------ Teks Dokumen
Kertanegara
Raja Kertanegara memerintah kerajaan Singhasari menggantikan Raja Ranggawuni. Pergantian kekuasaan dari Ranggawuni ke Kertanegara merupakan perpindahan kekuasaan secara damai di Singhasari setelah pergantian kekuasaan yang penuh pertumpahan darah yang diceritakan karena kutukan keris Mpu Gandring.
Pada masa pemerintahan Raja Kertanegara, dikenal sebagai masa kejayaan Singhasari. Dalam bidang agama, Raja Kertanegara mengadakan ajaran penyatuan Syiwa-Buddha yang dikenal sebagai Aliran Tantrayana. Aliran Tantrayana ini sangat unik karena disebutkan bahwa dalam melakukan ibadahnya dengan cara berpesta pora, mabuk mabukan bahkan menikmati kesenangan dunia lainnya.
Raja Kertanegara dikenal dalam politik yang sering disebut sebut sebagai politik penyatuan Nusantara yang pertama. Beliau banyak mengadakan ekspedisi-ekspedisi pasukannya ke luar daerah untuk memperluas pengaruhnya serta politik luar negerinya. Tindakan ini diprotes oleh mahapatihnya, Raganata yang mengutamakan stabilitas politik dalam negeri. Karena dianggap menghambat keinginannya, Raja Kertanegara menggantikan patihnya ini dengan orang yang dianggap sejalan dengan kepentingannya. Raganata akhirnya turut gugur bersama dengan Raja Kertanegara saat serangan Jayakatwang dari Kerajaan Kediri (Dhaha).
------------
Latihan Soal
1 > Jawablah pertanyaan berikut berdasarkan teks tentang Kertanegara.
(a) Raja siapa yang digantikan oleh Raja Kertanegara?
(b) Apa nama ajaran penyatuan Syiwa-Buddha yang diadakan oleh Raja Kertanegara?
(c) Siapa mahapatih yang memprotes ekspedisi-ekspedisi Raja Kertanegara?
2 > Terjemahkan kalimat "Raja Kertanegara memerintah kerajaan Singhasari menggantikan Raja Ranggawuni." dari teks tentang Kertanegara ke dalam bahasa Inggris.
Baris-baris data tidak diperlukan untuk mengerjakan tugas apa pun.
------ Data yang Diberikan
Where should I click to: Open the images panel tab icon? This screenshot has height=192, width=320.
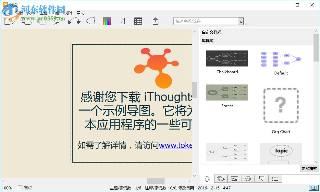[235, 178]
------------
Jawaban Latihan
1 >
(a) Raja Ranggawuni.
(b) Aliran Tantrayana.
(c) Raganata.

2 > King Kertanegara ruled the kingdom of Singhasari, succeeding King Ranggawuni.